A percepção da velhice às vezes se dá por meio de pequenas coisas. Rubem Braga relata numa crônica o desencanto que sentiu quando, numa recepção onde havia mulheres jovens, foi chamado por uma delas de “senhor”. Essa palavrinha, que ao cronista soou como um palavrão, estabelecia uma intransponível distância entre os dois. Dava a entender ao velho Braga que ele deveria “conhecer o seu lugar”. Era, de certa forma, uma maneira de esquecê-lo.
Neruda
escreveu: “É tão curto o amor e tão longo o esquecimento.” O verso também soa
perfeito caso se substitua “amor” por “vida”. A vida é breve para o muito de
esquecimento que a ela vai se seguir. Daí o apelo hedonista inscrito no Carpe
Diem – Aproveite o Dia (embora a melhor parte do que se usufrui da vida ocorra
mesmo nas noites).
O
tema da memória é crucial para quem envelhece. No envelhecimento há o temor
tanto de ser esquecido, quanto de esquecer pessoas, fatos, experiências. A nossa
identidade é formada pelo conjunto de referências que nos cercam, e esse referencial
se constitui em boa parte das lembranças que acumulamos; perdê-las é como
perder a nós mesmos.
Vivemos
num tempo em que se procura resgatar os velhos, integrando-os à sociedade na
plenitude também de seus prazeres. Isso envolve
impedir que se apaguem neles as marcas do passado, como se as lembranças da
juventude alimentassem o que é vivido no presente.

◆ **MATERIAL FORNECIDO**
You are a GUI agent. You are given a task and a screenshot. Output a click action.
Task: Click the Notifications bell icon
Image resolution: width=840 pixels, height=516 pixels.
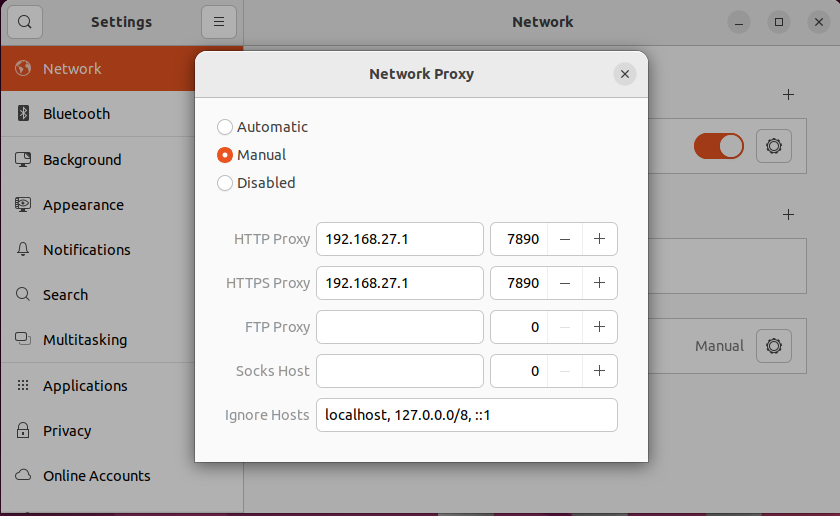pos(24,250)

◆ **O PEDIDO**
Reescreva em forma de lista o parágrafo do trecho sobre a velhice que começa com "O tema da memória", conservando suas ideias principais.

◆ **RESPOSTA ESCRITA**
- A memória é um tema crucial para quem envelhece.
- No envelhecimento, teme-se tanto ser esquecido quanto esquecer pessoas, fatos e experiências.
- Nossa identidade se forma pelo conjunto de referências que nos cercam, e essas referências são em boa parte as lembranças que acumulamos.
- Perder essas lembranças é como perder a nós mesmos.